Despite the changes, one general sentiment about the place seems to remain. “Mashnee has that old Cape Cod relaxation feel,” says El Murphy, a lifelong summer vacationer who moved to Mashnee permanently in 2014. “It’s a feeling of going to the beach and riding bikes. The biggest decision is deciding what’s for dinner and which house we’re going to eat at.”
The earliest records of Mashnee date back to the 1600s, when a group of Wampanoag Indians, known as Manametts (or Manomets), owned the land. The Manametts also owned nearby Hog Island and Tobey Island. To trade with the Dutch, and the Indians who owned these islands, the Pilgrims built the Aptucxet Trading Post in 1627. The island is mentioned in Plymouth Colony’s records because the Manametts of Mashnee traded essential food to the English settlers on the mainland.

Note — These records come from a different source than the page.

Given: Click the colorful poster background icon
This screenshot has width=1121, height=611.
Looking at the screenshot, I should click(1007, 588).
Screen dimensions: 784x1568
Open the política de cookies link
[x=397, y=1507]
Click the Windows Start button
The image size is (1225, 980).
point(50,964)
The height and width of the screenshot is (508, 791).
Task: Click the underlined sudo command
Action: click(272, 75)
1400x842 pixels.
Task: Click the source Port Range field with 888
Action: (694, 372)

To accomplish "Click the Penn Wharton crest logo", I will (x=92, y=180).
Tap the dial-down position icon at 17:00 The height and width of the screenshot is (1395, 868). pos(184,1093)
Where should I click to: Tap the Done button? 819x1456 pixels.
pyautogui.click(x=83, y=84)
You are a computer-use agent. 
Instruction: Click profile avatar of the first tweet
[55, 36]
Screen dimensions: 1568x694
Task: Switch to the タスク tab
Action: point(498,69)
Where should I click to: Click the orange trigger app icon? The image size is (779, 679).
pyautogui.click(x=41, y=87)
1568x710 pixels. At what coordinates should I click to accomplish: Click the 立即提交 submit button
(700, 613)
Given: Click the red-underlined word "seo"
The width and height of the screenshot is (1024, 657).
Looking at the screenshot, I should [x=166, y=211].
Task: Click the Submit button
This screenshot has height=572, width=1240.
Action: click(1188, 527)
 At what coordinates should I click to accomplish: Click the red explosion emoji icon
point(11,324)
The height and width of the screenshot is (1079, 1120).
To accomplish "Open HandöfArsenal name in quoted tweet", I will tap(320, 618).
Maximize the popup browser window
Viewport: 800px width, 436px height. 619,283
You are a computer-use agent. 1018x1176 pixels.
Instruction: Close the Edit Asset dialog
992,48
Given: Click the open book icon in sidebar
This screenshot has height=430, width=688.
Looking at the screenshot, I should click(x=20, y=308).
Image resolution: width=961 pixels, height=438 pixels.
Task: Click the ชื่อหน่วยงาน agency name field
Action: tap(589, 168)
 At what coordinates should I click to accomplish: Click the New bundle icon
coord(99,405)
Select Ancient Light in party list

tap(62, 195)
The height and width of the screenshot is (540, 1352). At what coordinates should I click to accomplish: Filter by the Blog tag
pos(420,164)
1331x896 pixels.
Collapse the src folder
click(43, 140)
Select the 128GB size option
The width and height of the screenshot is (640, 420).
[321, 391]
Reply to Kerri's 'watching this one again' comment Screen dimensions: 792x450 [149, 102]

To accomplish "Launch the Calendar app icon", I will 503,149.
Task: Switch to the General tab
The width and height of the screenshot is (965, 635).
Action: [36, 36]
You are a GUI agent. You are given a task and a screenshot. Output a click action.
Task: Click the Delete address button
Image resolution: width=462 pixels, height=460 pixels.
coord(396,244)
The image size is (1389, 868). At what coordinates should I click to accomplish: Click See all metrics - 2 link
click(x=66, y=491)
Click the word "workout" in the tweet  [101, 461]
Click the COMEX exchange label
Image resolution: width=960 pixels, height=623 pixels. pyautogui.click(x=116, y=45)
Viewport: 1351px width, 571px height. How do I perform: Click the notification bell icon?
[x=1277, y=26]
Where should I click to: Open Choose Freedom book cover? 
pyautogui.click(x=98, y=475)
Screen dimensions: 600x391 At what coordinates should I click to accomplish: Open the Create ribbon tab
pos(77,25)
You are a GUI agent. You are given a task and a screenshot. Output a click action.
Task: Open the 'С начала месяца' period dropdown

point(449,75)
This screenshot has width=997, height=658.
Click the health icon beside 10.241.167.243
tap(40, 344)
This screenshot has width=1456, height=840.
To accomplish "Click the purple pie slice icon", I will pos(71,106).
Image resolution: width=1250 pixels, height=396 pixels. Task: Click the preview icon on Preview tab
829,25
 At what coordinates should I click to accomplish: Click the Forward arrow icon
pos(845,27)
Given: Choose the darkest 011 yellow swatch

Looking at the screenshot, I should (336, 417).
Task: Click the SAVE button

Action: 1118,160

Richard Bourne, a minister from Sandwich, befriended the Indians by preaching Christianity to them, says Donald “Jerry” Ellis, a member of Bourne’s board of selectmen and a past chair of the town’s historic commission. Because of his relationship with the Indians, Bourne was granted by Plymouth Colony the right to graze sheep on Mashnee.
Ellis adds that at the turn of the 17th century wolves heavily populated the region. The people of the area, which was then part of the Town of Sandwich but is located in present day Bourne, contemplated building a fence all the way from Buzzards Bay to Cape Cod Bay—two centuries before the canal—to thwart the predators. During this time, about 100 head of sheep were transported to Mashnee, by boat, to ensure the animals’ safety.
The island proved ideal for grazing due to its abundant grassy fields, and Rev. Bourne ensured that a keeper, or shepherd, was always on hand to look over the sheep. The keepers lived in small shacks, each with large fireplaces, and the humble homes often sustained damage in storms. Then, from 1700 to 1725 another storm washed over the island: a severe tick fever. Many sheep died as a result and the island’s days as a grazing outpost were numbered.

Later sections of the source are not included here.